━━━ GIVEN RECORDS ━━━
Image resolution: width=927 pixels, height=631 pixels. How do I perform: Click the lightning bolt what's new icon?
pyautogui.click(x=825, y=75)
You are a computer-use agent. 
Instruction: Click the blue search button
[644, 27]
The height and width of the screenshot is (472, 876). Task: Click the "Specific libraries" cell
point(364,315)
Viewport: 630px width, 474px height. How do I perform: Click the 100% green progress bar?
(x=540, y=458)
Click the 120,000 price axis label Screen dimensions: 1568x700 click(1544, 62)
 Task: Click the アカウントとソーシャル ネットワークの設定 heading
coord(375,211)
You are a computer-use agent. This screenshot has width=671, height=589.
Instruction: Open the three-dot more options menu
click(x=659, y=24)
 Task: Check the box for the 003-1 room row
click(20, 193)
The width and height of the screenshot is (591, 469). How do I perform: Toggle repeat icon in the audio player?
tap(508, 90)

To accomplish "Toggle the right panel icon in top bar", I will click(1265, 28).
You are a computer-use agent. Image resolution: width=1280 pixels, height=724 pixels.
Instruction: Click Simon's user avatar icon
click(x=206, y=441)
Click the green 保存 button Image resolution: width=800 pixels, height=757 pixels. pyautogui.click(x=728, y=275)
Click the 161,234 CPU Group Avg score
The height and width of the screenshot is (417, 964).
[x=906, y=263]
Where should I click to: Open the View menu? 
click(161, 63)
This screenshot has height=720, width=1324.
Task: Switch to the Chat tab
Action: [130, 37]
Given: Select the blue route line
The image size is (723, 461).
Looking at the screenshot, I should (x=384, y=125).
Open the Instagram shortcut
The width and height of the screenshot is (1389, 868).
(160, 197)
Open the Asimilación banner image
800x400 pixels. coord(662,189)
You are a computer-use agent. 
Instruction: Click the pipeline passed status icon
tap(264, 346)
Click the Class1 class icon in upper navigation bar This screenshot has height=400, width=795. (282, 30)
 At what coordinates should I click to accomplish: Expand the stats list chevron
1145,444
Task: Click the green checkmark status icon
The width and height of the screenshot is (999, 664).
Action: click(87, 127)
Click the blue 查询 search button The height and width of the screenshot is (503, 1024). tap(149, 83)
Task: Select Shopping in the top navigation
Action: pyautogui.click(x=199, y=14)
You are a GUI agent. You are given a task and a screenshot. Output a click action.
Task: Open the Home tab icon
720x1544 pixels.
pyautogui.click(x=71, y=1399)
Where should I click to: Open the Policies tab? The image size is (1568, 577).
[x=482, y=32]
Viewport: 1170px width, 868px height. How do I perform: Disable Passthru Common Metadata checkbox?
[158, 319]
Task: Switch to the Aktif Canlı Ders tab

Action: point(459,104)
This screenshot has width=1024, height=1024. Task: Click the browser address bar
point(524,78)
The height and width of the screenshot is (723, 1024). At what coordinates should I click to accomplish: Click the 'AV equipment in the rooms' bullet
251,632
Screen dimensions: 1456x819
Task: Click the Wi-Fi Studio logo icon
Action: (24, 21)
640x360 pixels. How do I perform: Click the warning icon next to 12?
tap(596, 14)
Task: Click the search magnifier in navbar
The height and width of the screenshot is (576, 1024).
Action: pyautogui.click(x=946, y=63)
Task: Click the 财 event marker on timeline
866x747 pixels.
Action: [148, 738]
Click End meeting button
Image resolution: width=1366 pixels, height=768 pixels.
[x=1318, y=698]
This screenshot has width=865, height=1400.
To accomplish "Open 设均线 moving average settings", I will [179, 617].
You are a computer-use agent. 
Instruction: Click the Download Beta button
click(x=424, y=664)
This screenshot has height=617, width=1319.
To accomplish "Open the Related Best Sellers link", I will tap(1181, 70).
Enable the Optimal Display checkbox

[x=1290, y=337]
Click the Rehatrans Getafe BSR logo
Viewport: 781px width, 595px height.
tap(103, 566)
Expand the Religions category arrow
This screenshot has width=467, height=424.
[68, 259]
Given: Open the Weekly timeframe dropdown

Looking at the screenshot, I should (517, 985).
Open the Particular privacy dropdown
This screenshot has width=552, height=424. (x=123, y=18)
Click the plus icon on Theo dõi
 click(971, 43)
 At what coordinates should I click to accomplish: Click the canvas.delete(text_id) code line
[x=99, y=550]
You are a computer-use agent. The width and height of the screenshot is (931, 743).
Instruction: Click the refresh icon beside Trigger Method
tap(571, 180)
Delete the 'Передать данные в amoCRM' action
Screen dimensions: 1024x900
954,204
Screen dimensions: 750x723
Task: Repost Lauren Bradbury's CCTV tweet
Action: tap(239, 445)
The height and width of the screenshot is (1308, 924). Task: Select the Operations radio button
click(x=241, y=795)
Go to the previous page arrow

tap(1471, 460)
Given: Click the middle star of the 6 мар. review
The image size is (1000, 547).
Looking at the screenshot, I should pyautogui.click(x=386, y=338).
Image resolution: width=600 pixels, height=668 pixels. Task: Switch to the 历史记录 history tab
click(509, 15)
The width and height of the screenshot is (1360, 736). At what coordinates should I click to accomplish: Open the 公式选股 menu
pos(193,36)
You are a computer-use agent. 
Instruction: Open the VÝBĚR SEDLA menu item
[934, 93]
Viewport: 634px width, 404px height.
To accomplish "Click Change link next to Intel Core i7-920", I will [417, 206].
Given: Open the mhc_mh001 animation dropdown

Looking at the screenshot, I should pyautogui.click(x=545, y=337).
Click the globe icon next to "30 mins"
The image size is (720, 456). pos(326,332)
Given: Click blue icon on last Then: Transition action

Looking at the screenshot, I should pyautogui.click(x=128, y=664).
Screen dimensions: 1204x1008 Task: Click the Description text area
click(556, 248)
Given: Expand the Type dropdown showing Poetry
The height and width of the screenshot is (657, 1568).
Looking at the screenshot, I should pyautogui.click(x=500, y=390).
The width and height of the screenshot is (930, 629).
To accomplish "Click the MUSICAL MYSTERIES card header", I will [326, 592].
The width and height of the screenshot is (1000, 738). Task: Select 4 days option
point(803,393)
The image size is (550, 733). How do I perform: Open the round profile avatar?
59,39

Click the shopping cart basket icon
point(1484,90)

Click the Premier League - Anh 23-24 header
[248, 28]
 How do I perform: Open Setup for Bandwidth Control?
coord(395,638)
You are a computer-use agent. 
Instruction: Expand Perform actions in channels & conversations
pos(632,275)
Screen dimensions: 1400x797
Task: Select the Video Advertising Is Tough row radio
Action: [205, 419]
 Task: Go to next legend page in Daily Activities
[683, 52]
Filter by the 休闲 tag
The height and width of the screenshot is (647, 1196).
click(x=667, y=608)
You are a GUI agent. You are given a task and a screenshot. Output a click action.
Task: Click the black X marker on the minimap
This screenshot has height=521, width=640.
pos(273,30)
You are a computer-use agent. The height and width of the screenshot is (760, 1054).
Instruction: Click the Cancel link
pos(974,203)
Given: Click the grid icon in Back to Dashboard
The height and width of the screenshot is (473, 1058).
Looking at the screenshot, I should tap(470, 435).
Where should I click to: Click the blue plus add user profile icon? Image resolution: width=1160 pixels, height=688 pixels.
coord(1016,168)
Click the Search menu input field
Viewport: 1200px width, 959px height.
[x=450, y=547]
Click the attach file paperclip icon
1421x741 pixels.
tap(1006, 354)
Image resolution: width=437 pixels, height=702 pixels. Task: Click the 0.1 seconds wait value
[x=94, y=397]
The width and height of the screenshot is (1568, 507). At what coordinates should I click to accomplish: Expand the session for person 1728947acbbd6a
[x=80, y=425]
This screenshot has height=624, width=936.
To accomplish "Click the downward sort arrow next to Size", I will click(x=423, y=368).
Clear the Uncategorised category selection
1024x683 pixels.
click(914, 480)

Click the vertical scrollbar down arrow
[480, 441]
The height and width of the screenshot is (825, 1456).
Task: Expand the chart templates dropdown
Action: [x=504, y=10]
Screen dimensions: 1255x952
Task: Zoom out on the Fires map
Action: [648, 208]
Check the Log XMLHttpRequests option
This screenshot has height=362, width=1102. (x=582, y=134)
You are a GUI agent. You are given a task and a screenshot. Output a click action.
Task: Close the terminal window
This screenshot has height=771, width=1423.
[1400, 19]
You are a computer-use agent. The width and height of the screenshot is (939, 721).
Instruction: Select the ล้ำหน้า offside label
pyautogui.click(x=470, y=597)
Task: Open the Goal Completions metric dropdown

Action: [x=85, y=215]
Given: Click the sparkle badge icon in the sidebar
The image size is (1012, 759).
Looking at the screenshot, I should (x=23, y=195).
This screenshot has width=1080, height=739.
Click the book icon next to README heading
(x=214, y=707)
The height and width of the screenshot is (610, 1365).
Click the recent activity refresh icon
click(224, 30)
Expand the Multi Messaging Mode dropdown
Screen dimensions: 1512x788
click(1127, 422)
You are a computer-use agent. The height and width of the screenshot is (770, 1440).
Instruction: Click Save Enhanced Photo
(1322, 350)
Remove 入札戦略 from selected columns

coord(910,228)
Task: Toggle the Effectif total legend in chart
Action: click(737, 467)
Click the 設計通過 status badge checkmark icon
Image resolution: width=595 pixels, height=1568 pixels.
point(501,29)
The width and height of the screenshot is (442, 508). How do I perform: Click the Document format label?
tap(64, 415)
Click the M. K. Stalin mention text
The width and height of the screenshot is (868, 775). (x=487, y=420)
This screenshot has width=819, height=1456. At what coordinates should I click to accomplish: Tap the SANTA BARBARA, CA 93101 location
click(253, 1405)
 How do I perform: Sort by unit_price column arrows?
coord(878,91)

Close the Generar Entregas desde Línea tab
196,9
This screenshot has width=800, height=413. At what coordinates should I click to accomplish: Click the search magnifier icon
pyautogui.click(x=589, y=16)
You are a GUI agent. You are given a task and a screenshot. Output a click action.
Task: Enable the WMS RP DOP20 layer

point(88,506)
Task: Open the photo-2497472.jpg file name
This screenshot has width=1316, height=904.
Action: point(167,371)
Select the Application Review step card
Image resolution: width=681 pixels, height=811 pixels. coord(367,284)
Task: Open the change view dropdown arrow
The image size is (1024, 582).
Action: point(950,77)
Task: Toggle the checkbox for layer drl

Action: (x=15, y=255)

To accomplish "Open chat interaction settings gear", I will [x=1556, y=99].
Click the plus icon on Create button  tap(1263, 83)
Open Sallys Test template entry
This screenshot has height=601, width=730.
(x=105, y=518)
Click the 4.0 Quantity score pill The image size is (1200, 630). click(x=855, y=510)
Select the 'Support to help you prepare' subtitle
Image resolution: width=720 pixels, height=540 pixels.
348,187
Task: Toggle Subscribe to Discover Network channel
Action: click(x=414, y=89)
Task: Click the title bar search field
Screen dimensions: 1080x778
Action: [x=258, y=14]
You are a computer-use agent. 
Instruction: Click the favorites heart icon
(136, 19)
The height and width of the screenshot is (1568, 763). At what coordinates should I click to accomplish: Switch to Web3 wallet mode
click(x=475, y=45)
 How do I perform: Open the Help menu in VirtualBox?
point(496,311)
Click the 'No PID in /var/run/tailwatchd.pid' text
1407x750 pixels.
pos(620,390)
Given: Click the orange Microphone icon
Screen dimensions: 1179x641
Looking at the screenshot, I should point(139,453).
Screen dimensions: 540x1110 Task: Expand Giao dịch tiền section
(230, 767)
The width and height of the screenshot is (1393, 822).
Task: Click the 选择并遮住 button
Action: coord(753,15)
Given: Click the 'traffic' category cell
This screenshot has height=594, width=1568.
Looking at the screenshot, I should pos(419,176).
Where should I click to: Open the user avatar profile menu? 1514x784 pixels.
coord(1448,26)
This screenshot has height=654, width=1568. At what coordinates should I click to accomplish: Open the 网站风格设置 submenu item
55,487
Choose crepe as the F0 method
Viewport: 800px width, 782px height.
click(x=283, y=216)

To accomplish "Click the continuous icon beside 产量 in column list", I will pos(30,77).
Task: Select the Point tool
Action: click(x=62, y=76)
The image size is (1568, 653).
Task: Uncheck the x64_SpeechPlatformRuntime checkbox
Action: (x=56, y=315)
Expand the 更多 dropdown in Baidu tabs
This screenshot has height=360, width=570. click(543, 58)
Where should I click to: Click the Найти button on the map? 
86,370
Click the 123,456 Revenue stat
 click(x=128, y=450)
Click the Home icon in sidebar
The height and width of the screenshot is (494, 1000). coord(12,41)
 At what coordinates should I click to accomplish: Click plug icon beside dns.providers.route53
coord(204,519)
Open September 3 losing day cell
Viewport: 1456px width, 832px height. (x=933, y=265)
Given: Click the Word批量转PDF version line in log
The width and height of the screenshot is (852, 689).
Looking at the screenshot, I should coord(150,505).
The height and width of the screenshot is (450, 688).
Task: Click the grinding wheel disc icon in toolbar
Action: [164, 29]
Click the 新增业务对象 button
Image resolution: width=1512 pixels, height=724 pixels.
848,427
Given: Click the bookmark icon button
━━━
INSTRUCTIONS FOR THE TASK: Filter the listing by the string "marker"; copy each matching line.

ANSWER BOX:
Task: Click the 财 event marker on timeline
Task: Click the black X marker on the minimap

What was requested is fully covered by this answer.